Кудесник открыл глаза.
— Этого мало, Витя. По-моему, Наполеон говорил, что есть две силы, способные двигать людьми, — личная выгода и страх. Для меня коммунизм — в уничтожении этих двух сил. А ложь — уже потом. Ложь — это первая производная от страха. Подлость — вторая производная...
— Когда мы прилетаем? — обернулась Нина.
— В четыре утра, — сказал Кудесник.
28
Скоро рассвет. И все предметы в комнате являются из темноты, начав светиться, словно изнутри, чуть приметным, мягким светом. Это даже не свет, а воспоминание о свете. Наступает редкое время, которого не бывает вечером: время призрачной темноты. Свет уже незримо проник в нее и разрушает, растворяет сумерки...
Окно распахнуто настежь, и легкий ветерок чуть трогает тонкую занавеску, за которой, топая по железу карниза, стонут голуби. Они воркуют с какой-то фальшивой страстью, напоминающей стоны человека, который притворяется, будто ему действительно тяжело.
Воронцов лежит в постели на спине, закинув одну руку за голову, а другой обняв жену. Вера как-то уютно ткнулась носом ему в шею.
— Ты вернешься в декабре, — говорит Вера. — Будет уже холодно, кругом снег...
— ...и мы поедем в лес кататься на лыжах, — добавляет Николай.
— Который год мы все собираемся...
— Даю слово: в этом году мы обязательно поедем... Только мне надо купить новые ботинки... Купи-ка ты мне ботинки, а?
— Коля, ну до лыж ли тебе будет?
— А почему не до лыж?
Вера приподняла голову и взглянула на Воронцова.
— Хорошенькое дело: прилетел человек с Марса и уехал кататься на лыжах!
— Именно так. А почему человек, слетавший на Марс, не имеет права покататься на лыжах? — Воронцов покосился на Веру.
— Колька, ты у меня самый наивный человек на свете, но я тебя люблю, — шепотом говорит Вера и снова уютно так прижимается к Николаю.
Они лежат тихо, слушая надрывные стенания голубей.
— Знаешь, что мы забыли сделать? — говорит Николай.
— Что?
— У нас там есть магнитофон. Надо было записать птичьи голоса. Я слышал такую пластинку: пение разных птиц. Вот ее надо было переписать на пленку и взять с собой...
— Марсианам заводить? — сонно спрашивает Вера.
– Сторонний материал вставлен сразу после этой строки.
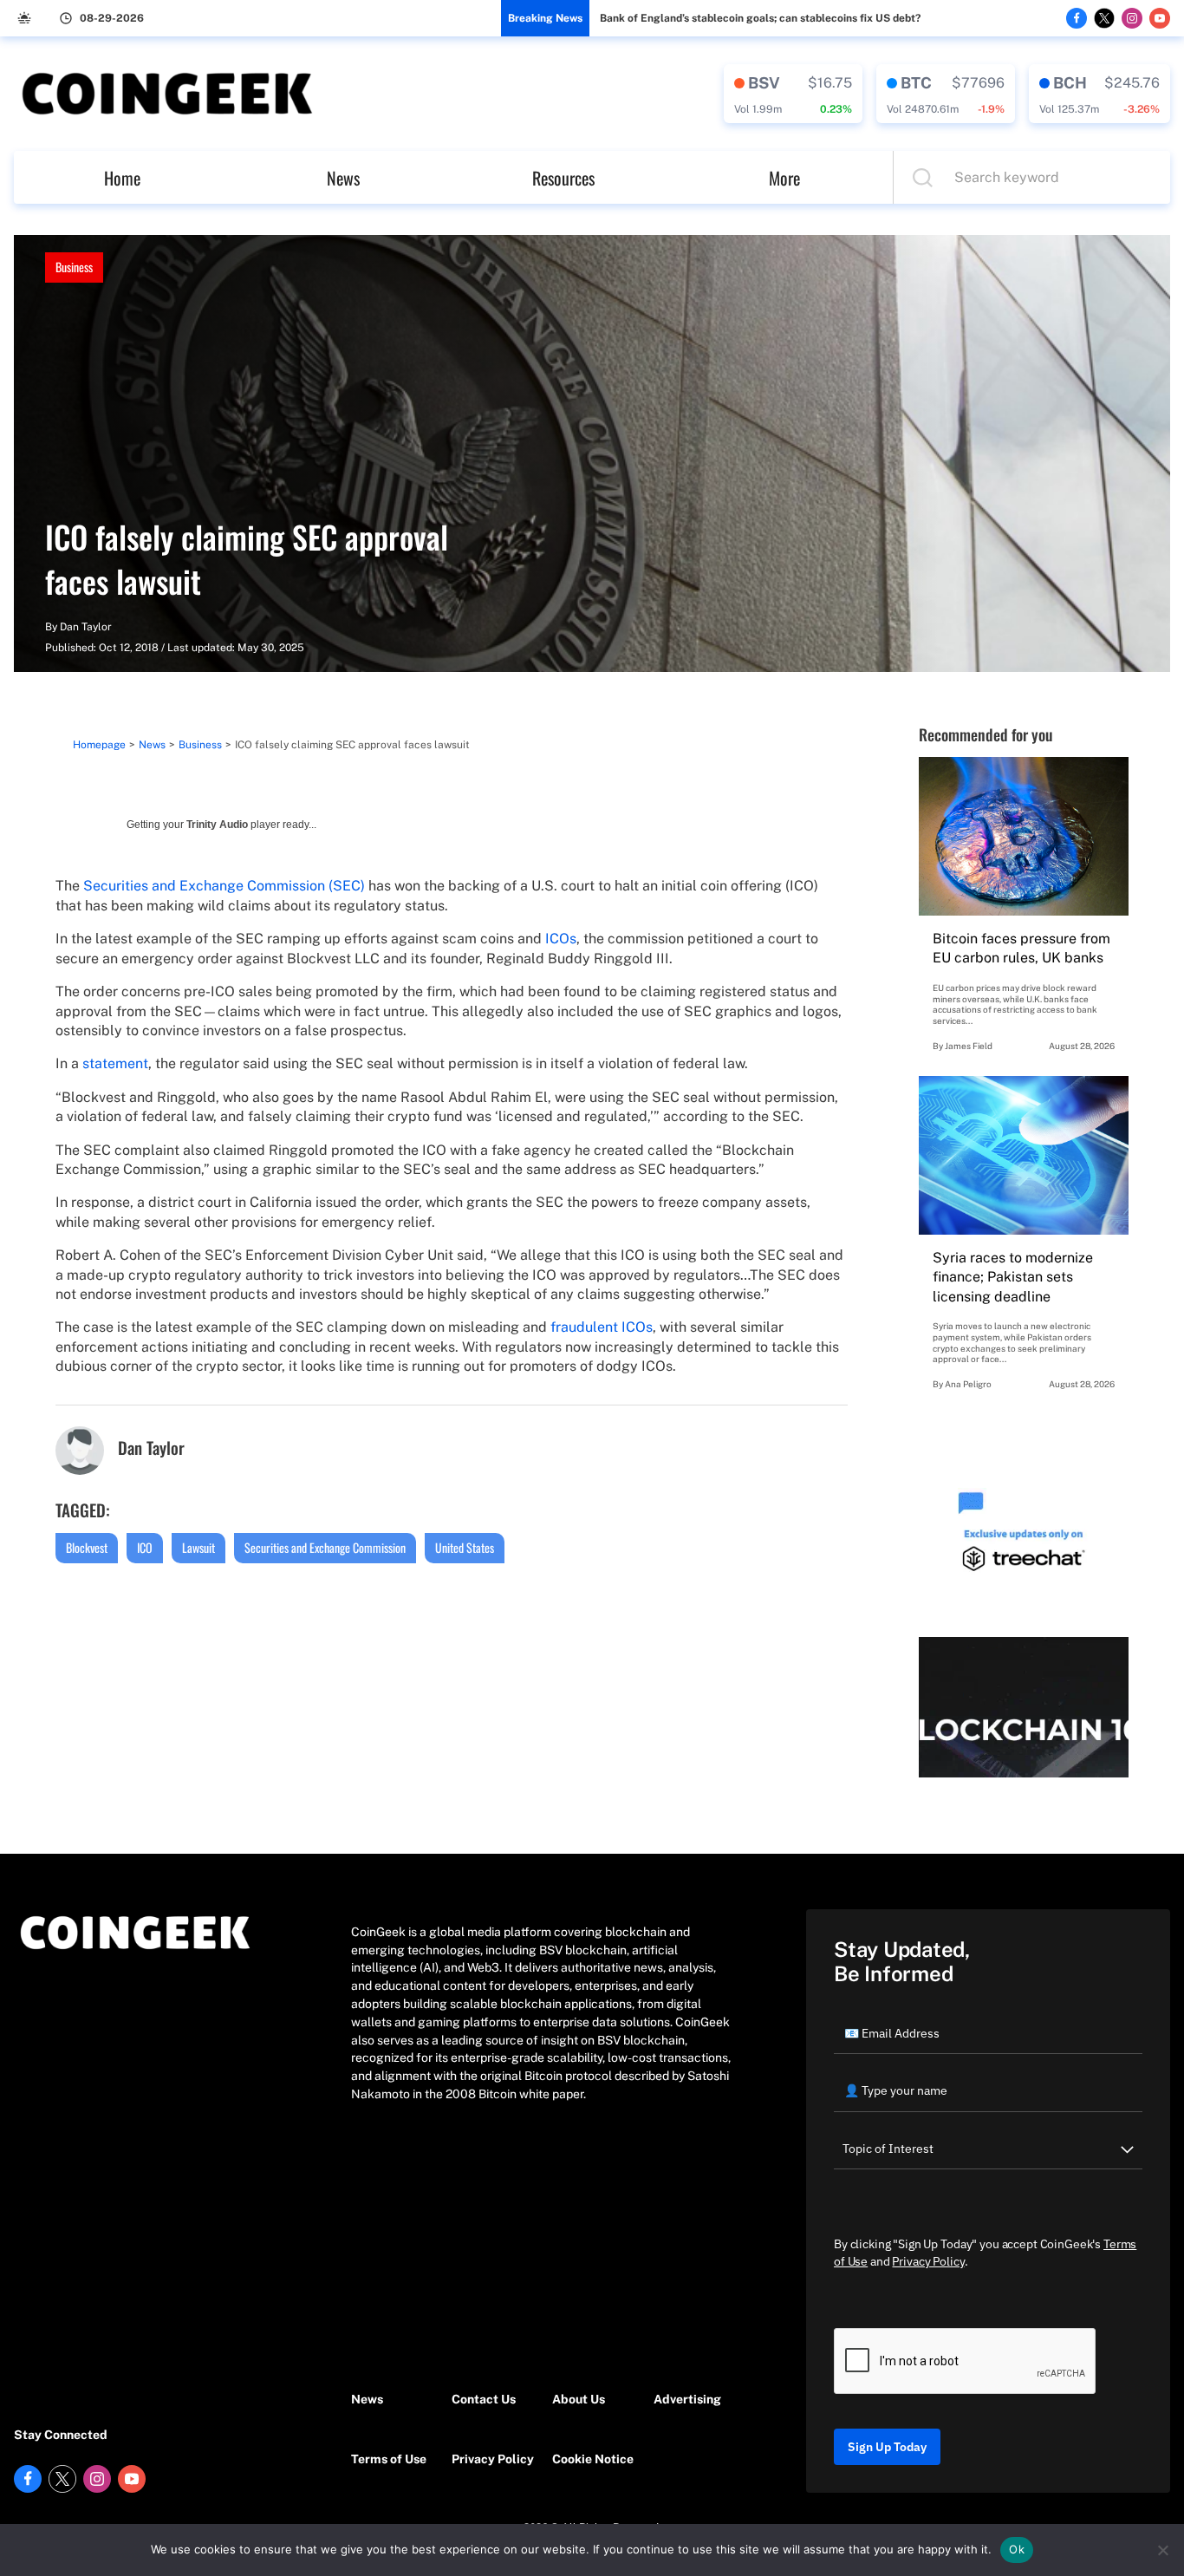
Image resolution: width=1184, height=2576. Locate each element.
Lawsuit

— А что? И марсианам... Вот я все думаю: в космос всегда будет нелегко летать... потому что ни на каком корабле нельзя взять с собой все: ветер, дождь, птиц, речку, людей, которые идут по улице... В космос может улететь очень большой корабль, но человеку нужна вся Земля, понимаешь?
— Угу...
— Ты спишь?
— Не...
— Вот мы слетаем на Марс, а за нами полетят другие, десятки, сотни ракет... Там построят сначала станцию, как на Луне, потом вырастут целые-города. Люди будут жить, родятся ребятишки — первые настоящие марсиане... Представляешь, в графе «Место рождения» они будут писать: Марс. И это никого не удивит. И все-таки Марс не будет для них родиной. Не будет хотя бы потому, что там нельзя пройти утром босиком по росе... Ты спишь?
— Не...
— Ну, спи! Уже светает.
Они лежат, прижавшись друг к другу, и лица их тоже чуть-чуть светятся.
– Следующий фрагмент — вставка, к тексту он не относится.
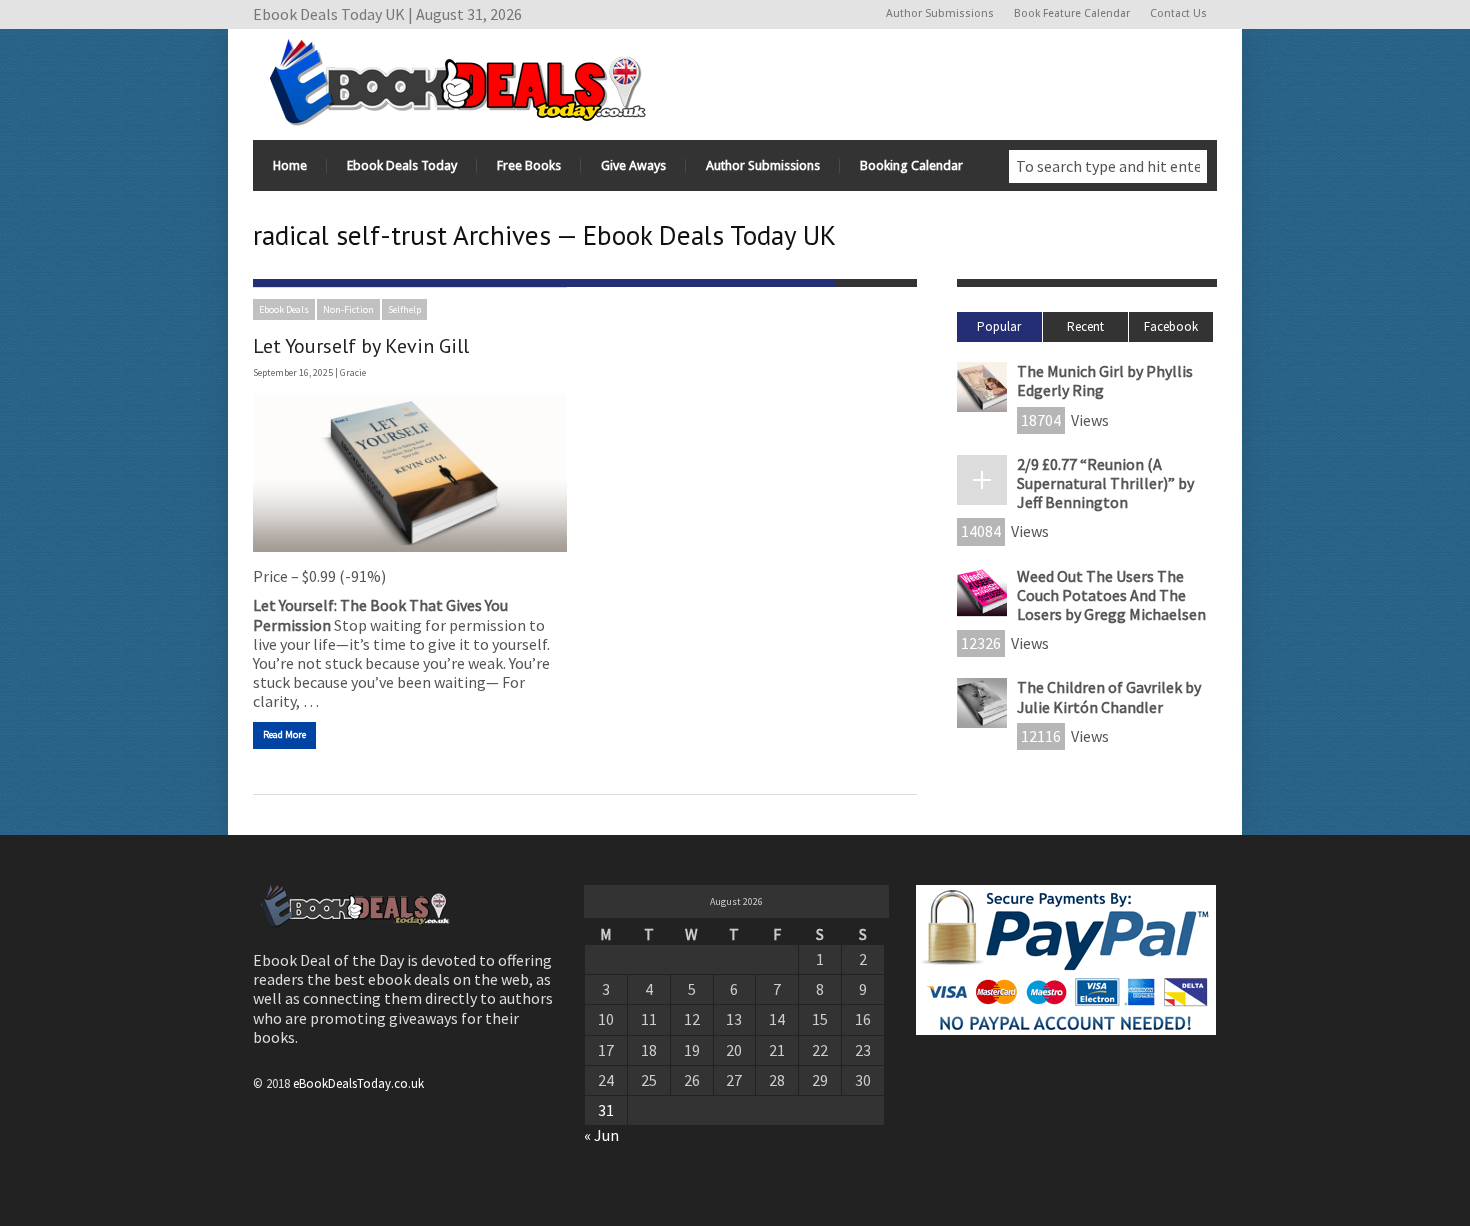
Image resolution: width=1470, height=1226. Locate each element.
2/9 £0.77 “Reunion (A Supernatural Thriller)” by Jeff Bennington (1105, 483)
Засыпая, Воронцов думал о том, что завтра Роман Кузьмич обязательно заметит, что он не спал в эту ночь. Но ведь это последняя ночь дома, должен же он понять...
29
Мать Раздолина, сухонькая опрятная старушка в темном ситцевом платьице и залатанном — видно, любимом — фартучке, взволнована, но показать это не хочет. Они сидят на кухне. Андрей поел перед дорогой, выпил чаю. Он не по-домашнему застегнутый, подобранный, и, хотя сидит он спокойно, мать видит, что он может встать каждую секунду. Встать и уйти. Вчера он сказал ей: «Мама, я уезжаю». «Надолго?» — спросила она, хотя знала, что не это главное. Главное, что он вообще уезжает, что наступил час его и ее испытания. Но она спросила: «Надолго?» «Да. На полгода», — ответил он.
С необыкновенной интуицией, данной только матерям, она догадывалась о том, что ждет ее сына. Давно догадывалась. А потом она увидела у него фотографию Димы... ну, того самого, который летал на Луну. На ней черными чернилами было написано: «Андрюшка! Я еще буду тебе завидовать! Ведь твоя дорога — обязательно и дальше и трудней...» Она прочитала эти слова и поняла, что не ошиблась...
— Я ватрушку твою любимую испекла... — говорит она.
— Спасибо.
— Ты поездом или самолетом?
— Самолетом.
— Ну вот и съешь в самолете... Ты напиши мне, Андрюша, хоть открыточку... Все ли благополучно...
Он улыбнулся и встал.
— Мама, все будет благополучно. А открыточку я напишу.
Она подошла к нему, такая маленькая, старенькая, и он обнял ее за плечи.
— Не надо, мама...
— А я ничего, я ничего, — говорила она, быстро перебирая пальцами края фартучка, моргая, улыбаясь и глотая слезы. Потом, совладав с собой, спросила: — Андрюша, сыночек, ты на Луну летишь? Я никому не скажу... На Луну?
— Нет, мама, не на Луну. Еще дальше...
— О господи!..
— Ну, мне пора.
— Давай присядем перед дорогой...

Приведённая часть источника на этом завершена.